## Brief
According to the column on Miami's win over Florida, how many yards did Florida gain in the first quarter?

MIAMI GARDENS — Carson Beck. I want to mention the University of Miami quarterback right here at the start, because he’s the leader of a 4-0 team and an early Heisman Trophy candidate, and because I’m not talking about him the rest of the column.
The big uglies on the lines were the story in Miami’s 26-7 win against Florida. They were big and beautiful. That became obvious somewhere between “Hut-One” and “Hut-Two,” of each offense’s opening play.
On Florida’s first play, Miami defensive tackle Ruben Bain Jr., made a tackle for a 3-yard loss.
“Flying around at 100 mph,’’ Bain called his style of play.
On Miami’s first play, running back Mark Fletcher ran over right tackle Francis Mauigoa for 13 yards. It went just how you draw it up.
There’s the quick version of Miami’s win against Florida and the identity of these Hurricanes. Bain and Mauigoa are the pillars of Cristobal’s building job. They explain why Miami is No. 4 in the country and still climbing.
Two years ago, Cristobal turned to some NFL scouts at a practice that a freshman Mauigoa was dominating and said, “You guys don’t get him for three years.” The same could have been said about Bain.
“The only question with those two is how high they go in the first round,’’ an NFL scout said at Saturday’s game.
This was a rare game where it wasn’t coach against coach, quarterback against quarterback, defense against defense, or one team’s big plays against the other’s big plays.
It was line against line, grunt against grunt, from the start. Each coach decided smashmouth was the best way to win and told their big beauties to take over.
Florida had no choice. Its passing game was out of a youth league. When coach Billy Napier tried to lean into quarterback D.J. Lagway, Miami’s defense dominated. It held Florida to fewest yards (5) in the first quarter since 2012. That was five coaches ago in the Will Muschamp Era – nearly six with Napier dangling.
Florida had 32 yards at half. Miami already had four drives that went longer.
So, starting the second half, Napier played the only card available to him. He put the night on his offensive line. Its first drive of the second half went 11 plays and 80 yards for its lone score. Ten of those 11 plays were runs.
‘We had to regroup,’’ Bain said.
Suddenly, a night Miami controlled was a 13-7 game. Just as suddenly on the next play from scrimmage, a Florida interception put it back in business at the Gator 48-yard line.

## Information shown
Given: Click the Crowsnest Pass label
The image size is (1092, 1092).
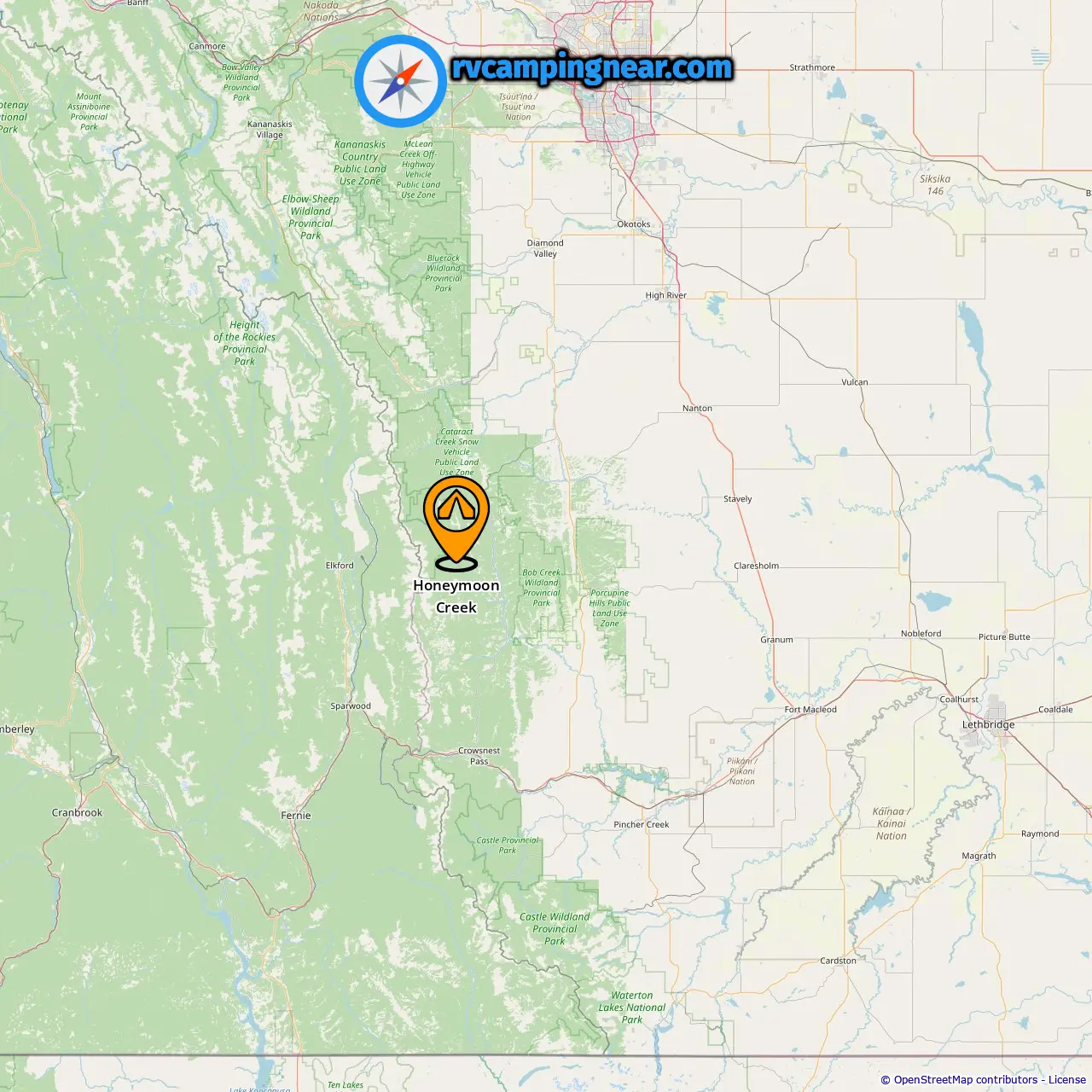Looking at the screenshot, I should [x=479, y=756].
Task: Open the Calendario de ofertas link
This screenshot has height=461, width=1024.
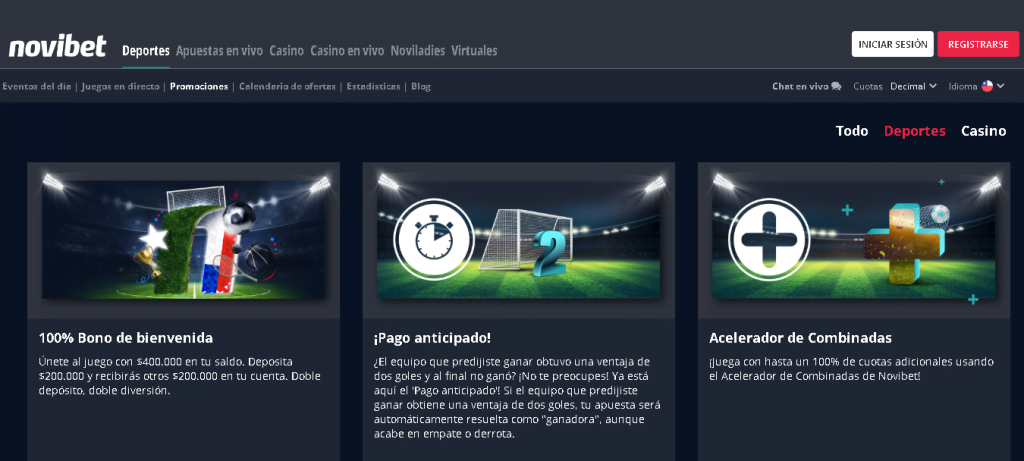Action: coord(287,86)
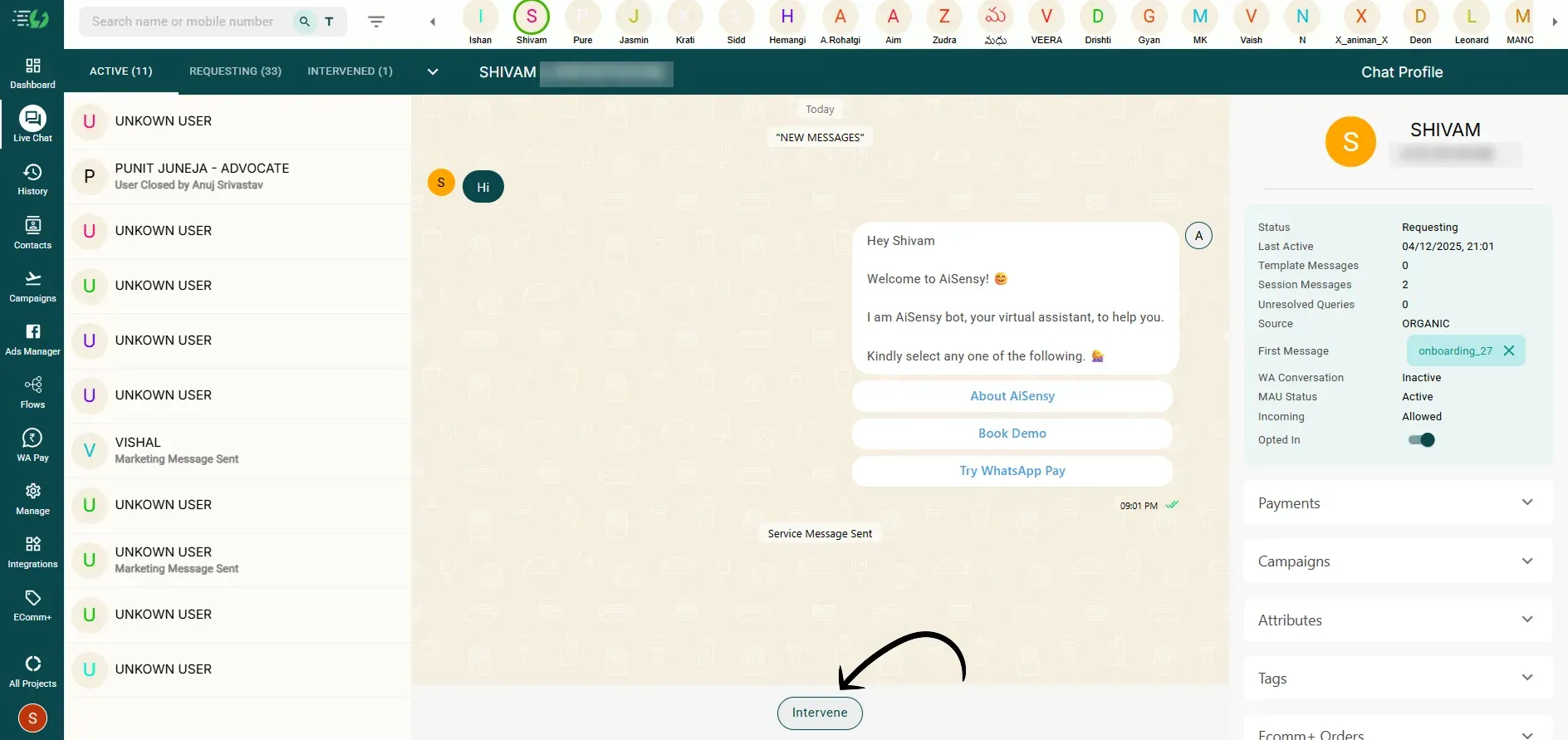Open the Campaigns sidebar icon
This screenshot has width=1568, height=740.
click(x=32, y=286)
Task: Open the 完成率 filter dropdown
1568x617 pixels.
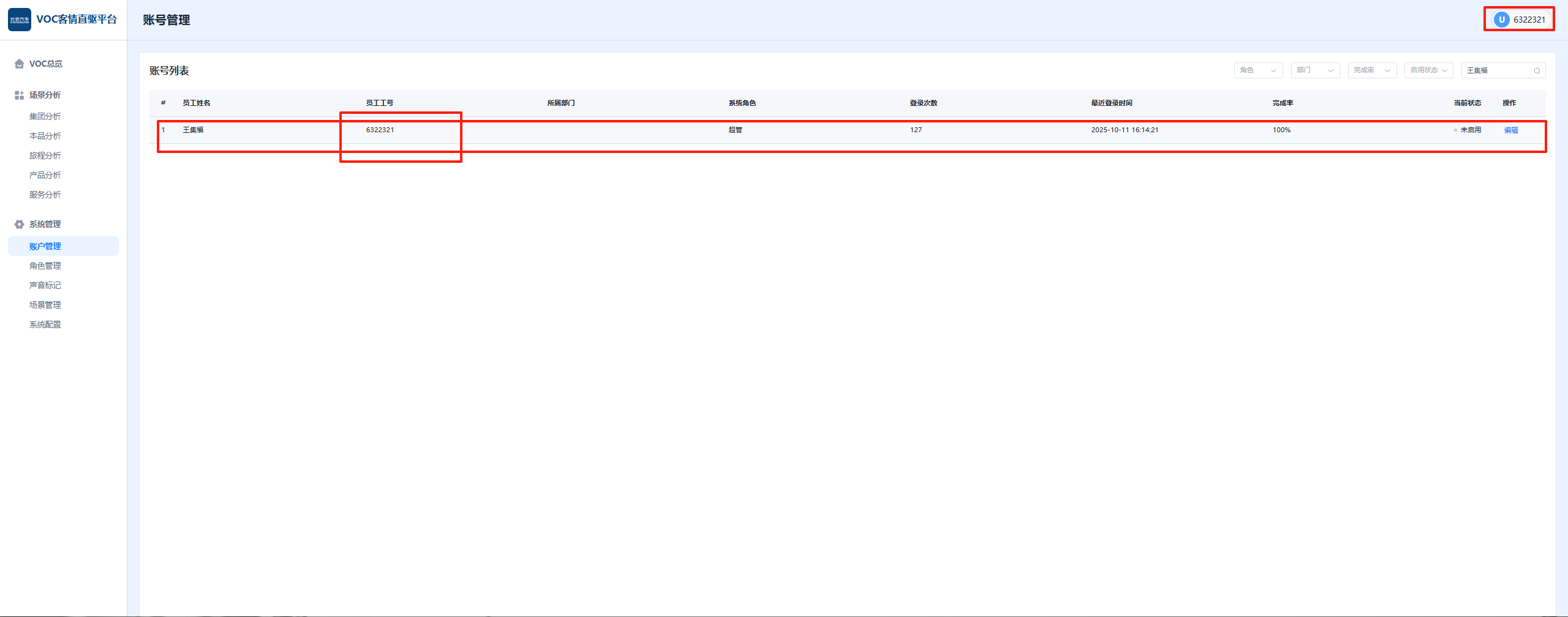Action: (x=1372, y=70)
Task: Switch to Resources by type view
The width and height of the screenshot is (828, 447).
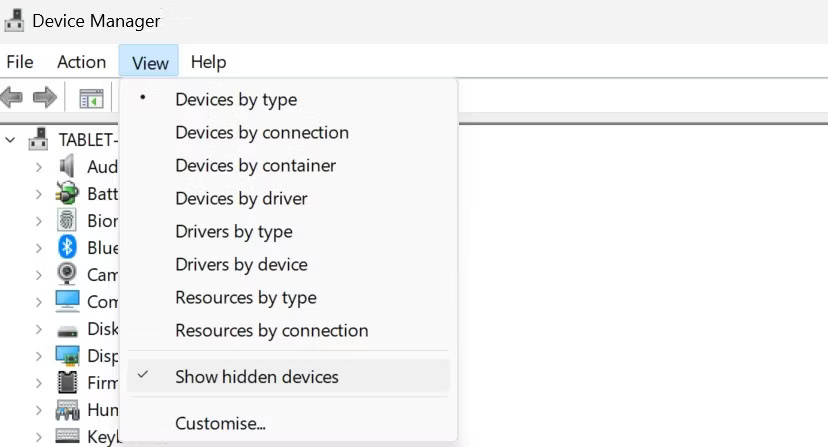Action: pyautogui.click(x=246, y=297)
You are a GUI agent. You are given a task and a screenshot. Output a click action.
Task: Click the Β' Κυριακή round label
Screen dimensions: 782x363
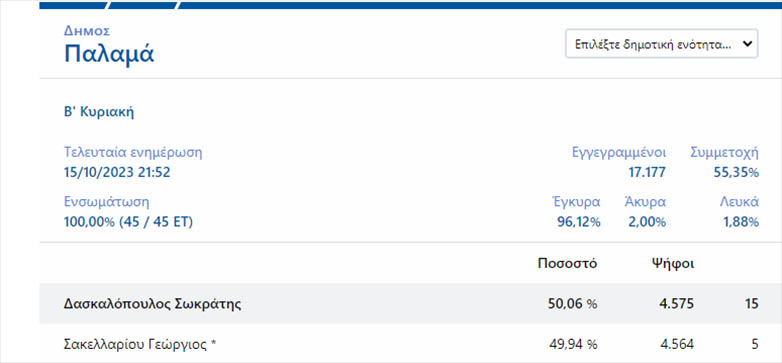coord(99,113)
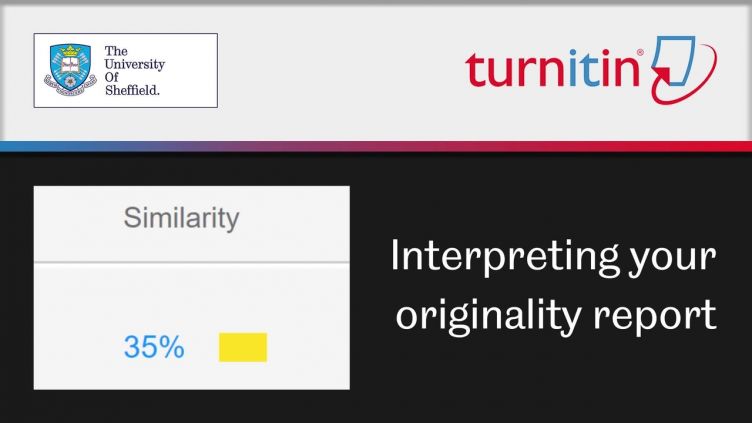This screenshot has height=423, width=752.
Task: Click the registered trademark symbol beside turnitin
Action: click(x=640, y=52)
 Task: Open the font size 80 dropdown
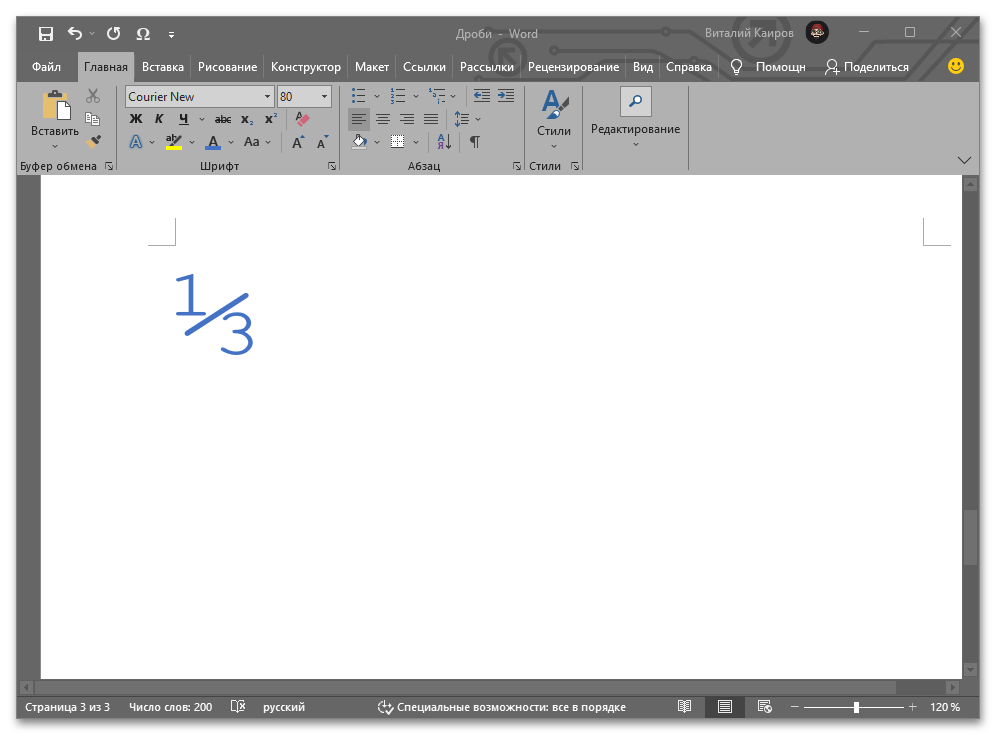click(324, 97)
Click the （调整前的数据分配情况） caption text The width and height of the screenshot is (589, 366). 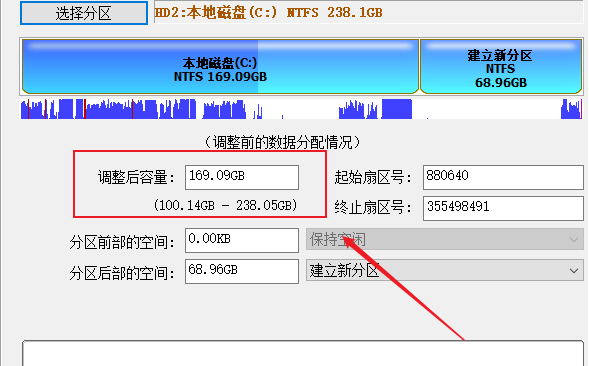(x=282, y=142)
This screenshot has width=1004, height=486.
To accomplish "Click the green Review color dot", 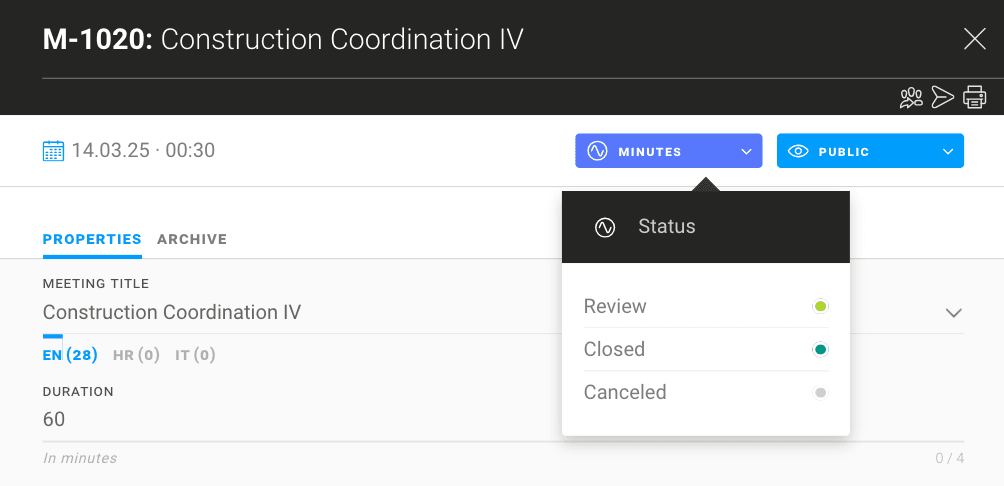I will tap(820, 306).
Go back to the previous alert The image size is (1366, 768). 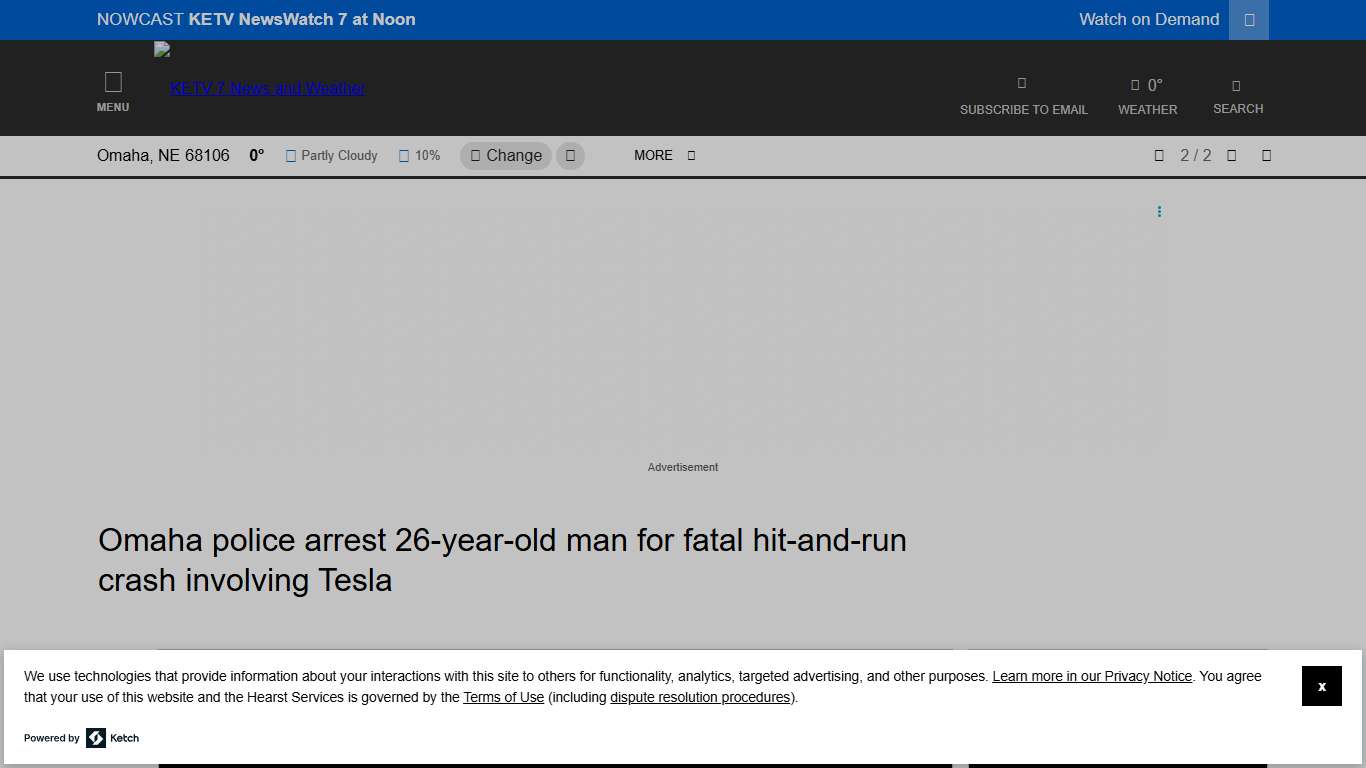(1159, 155)
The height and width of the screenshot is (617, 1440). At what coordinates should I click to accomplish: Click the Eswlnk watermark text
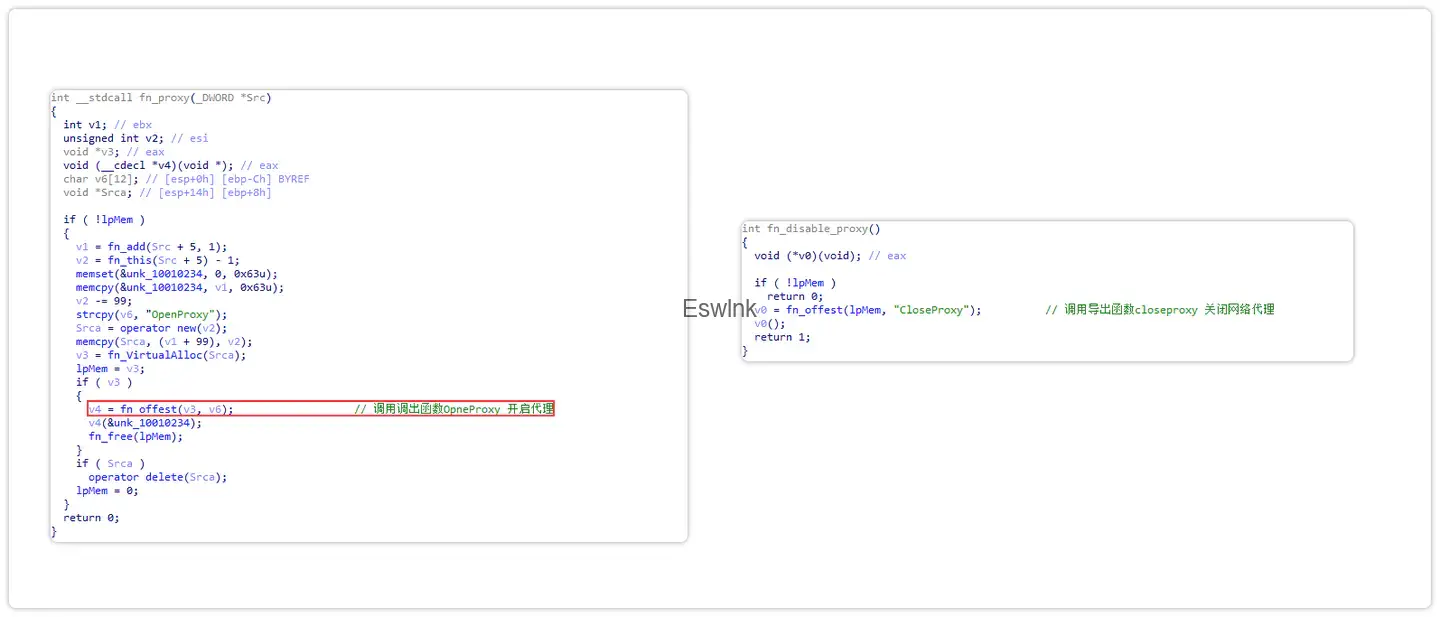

## Your solution
Five yards.